* **Supplied records**
+ + + + + + +

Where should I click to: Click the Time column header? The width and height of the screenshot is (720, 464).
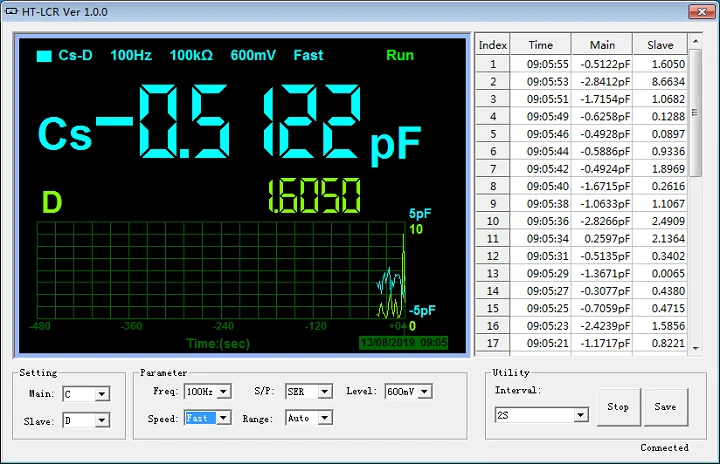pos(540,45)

+ + + + + + +

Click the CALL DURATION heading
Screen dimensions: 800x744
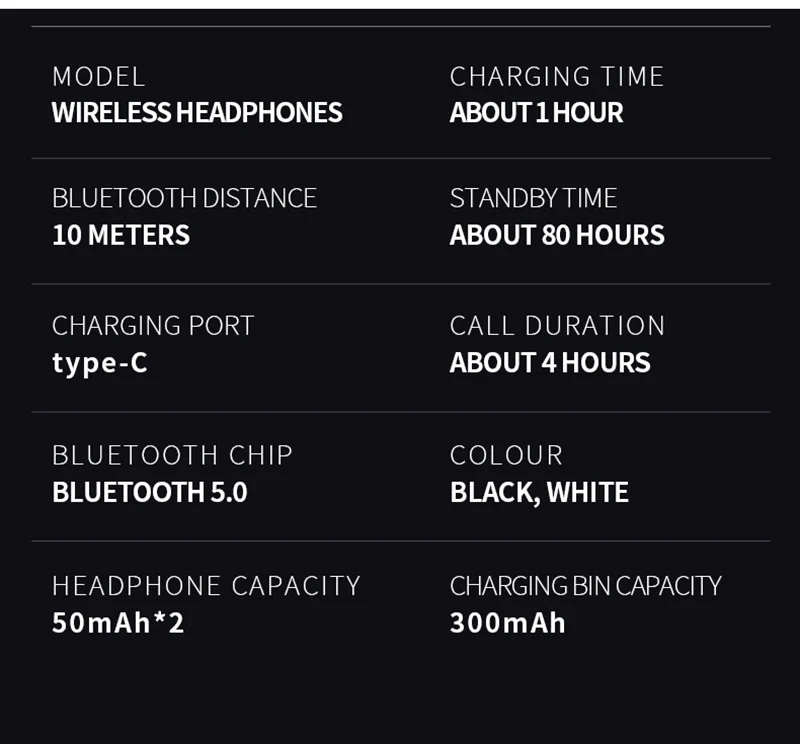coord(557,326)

+ + + + + + +

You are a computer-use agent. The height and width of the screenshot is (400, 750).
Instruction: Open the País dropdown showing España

+ + + + + + +

* **Job**
Collect and copy every line from the items above that contains the string "Click", treating uppercase and lowercase letters as different.

* **Result**
Where should I click to: Click the Time column header? The width and height of the screenshot is (720, 464).
Click the CALL DURATION heading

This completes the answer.